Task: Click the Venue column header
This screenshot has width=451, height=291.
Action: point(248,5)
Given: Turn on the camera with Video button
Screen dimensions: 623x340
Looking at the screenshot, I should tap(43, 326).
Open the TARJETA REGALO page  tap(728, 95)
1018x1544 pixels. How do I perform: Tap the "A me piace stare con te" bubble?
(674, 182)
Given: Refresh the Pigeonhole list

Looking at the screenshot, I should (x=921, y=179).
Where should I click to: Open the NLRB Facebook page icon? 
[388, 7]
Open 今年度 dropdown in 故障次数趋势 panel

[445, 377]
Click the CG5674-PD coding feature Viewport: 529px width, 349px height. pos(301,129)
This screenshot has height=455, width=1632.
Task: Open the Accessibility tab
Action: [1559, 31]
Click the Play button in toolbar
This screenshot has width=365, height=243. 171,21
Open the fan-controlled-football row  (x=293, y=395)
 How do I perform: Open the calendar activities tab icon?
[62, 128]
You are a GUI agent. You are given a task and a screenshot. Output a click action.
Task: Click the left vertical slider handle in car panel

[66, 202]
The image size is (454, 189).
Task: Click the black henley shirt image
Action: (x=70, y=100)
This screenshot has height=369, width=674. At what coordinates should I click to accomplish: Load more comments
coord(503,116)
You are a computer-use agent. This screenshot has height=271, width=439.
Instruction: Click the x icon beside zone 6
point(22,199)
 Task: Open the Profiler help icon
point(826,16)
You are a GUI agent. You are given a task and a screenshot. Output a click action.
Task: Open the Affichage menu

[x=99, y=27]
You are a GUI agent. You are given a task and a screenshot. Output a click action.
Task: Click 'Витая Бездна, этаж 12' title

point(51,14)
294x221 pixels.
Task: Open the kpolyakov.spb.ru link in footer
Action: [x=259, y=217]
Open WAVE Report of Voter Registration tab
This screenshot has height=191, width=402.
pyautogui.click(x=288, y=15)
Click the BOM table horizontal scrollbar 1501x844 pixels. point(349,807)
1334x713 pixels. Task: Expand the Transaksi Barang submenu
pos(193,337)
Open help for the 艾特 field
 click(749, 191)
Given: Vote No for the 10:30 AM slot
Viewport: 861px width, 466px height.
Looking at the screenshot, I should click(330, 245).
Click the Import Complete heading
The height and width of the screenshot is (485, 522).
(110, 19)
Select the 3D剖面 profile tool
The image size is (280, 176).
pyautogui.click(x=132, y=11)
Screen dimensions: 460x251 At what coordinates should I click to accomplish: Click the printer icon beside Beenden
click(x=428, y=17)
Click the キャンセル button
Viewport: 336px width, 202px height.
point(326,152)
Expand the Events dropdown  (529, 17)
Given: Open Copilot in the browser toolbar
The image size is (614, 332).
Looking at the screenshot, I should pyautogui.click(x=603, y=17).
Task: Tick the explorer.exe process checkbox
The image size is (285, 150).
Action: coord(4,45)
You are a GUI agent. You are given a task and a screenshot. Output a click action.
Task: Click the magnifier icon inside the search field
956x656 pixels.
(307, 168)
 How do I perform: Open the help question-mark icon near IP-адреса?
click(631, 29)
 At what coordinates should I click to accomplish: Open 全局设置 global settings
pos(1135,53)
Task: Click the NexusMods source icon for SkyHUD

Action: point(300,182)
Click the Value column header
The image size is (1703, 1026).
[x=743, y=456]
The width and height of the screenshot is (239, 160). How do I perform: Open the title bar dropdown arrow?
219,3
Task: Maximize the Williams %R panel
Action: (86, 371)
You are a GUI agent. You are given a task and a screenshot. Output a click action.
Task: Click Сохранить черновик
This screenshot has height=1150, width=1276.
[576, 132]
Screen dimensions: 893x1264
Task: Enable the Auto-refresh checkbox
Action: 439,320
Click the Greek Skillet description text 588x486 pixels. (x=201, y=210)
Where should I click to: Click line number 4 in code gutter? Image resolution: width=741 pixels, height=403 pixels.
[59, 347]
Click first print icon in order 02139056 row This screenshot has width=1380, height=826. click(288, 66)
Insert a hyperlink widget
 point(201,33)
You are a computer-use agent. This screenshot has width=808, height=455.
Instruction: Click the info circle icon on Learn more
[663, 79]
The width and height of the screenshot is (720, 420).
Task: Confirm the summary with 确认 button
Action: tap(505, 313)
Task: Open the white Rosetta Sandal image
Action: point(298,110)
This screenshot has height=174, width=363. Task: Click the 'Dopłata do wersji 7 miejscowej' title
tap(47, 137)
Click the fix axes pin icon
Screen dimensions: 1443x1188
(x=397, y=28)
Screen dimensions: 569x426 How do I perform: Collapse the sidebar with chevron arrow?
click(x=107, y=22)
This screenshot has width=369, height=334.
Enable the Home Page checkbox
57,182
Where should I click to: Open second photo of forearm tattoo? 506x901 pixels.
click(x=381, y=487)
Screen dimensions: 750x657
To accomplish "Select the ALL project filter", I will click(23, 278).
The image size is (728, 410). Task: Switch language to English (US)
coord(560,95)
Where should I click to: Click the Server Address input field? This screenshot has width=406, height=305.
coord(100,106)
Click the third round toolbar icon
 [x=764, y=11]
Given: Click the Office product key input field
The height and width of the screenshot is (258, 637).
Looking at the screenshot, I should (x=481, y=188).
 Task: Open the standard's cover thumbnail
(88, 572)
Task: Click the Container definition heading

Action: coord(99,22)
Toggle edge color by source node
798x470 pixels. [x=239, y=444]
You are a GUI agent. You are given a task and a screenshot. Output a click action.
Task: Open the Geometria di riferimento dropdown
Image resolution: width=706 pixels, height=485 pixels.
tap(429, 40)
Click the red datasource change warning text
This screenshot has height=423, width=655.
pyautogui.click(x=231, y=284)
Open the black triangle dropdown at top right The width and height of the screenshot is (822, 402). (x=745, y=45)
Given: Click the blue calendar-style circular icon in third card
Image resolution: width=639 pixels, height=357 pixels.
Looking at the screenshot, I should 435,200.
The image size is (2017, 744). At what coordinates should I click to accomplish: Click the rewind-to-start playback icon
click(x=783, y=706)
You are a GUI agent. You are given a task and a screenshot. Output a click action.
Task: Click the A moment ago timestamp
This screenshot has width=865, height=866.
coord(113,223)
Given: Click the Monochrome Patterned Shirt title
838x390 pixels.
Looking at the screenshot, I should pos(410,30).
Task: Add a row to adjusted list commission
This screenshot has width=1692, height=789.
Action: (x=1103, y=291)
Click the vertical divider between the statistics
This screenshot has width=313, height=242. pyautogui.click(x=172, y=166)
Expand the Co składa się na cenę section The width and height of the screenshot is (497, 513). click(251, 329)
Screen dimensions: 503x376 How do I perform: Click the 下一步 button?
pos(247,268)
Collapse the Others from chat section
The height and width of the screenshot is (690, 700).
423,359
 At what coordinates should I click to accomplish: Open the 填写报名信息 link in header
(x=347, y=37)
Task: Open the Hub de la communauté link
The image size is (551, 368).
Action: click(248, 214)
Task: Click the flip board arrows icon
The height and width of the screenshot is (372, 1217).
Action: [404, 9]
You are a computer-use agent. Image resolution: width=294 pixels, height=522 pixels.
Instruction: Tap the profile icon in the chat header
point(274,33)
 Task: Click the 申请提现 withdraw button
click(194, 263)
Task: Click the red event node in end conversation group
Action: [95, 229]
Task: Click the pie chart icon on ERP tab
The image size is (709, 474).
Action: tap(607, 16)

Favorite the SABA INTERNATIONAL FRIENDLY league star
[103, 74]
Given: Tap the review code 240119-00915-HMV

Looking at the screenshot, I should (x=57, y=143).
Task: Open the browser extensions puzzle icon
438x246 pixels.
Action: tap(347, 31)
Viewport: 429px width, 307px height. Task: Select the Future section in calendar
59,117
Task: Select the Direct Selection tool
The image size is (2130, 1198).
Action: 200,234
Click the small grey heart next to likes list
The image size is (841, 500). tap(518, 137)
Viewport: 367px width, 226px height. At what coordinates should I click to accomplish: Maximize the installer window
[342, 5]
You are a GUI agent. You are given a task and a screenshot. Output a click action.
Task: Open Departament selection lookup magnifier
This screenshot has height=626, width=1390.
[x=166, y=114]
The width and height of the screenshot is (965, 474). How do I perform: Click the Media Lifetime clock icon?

--------------------------------------------------

• _Exercise instructions_
Copy out, word for word, the lines of the records above, starting with the line that contains "Click the Play button in toolbar" and going on through the line that contains "pyautogui.click(x=288, y=15)", with both of those lines included.

• _Solution to the problem_
Click the Play button in toolbar
This screenshot has width=365, height=243. 171,21
Open the fan-controlled-football row  (x=293, y=395)
 How do I perform: Open the calendar activities tab icon?
[62, 128]
You are a GUI agent. You are given a task and a screenshot. Output a click action.
Task: Click the left vertical slider handle in car panel

[66, 202]
The image size is (454, 189).
Task: Click the black henley shirt image
Action: (x=70, y=100)
This screenshot has height=369, width=674. At what coordinates should I click to accomplish: Load more comments
coord(503,116)
You are a computer-use agent. This screenshot has height=271, width=439.
Instruction: Click the x icon beside zone 6
point(22,199)
 Task: Open the Profiler help icon
point(826,16)
You are a GUI agent. You are given a task and a screenshot. Output a click action.
Task: Open the Affichage menu

[x=99, y=27]
You are a GUI agent. You are given a task and a screenshot. Output a click action.
Task: Click 'Витая Бездна, этаж 12' title

point(51,14)
294x221 pixels.
Task: Open the kpolyakov.spb.ru link in footer
Action: [x=259, y=217]
Open WAVE Report of Voter Registration tab
This screenshot has height=191, width=402.
pyautogui.click(x=288, y=15)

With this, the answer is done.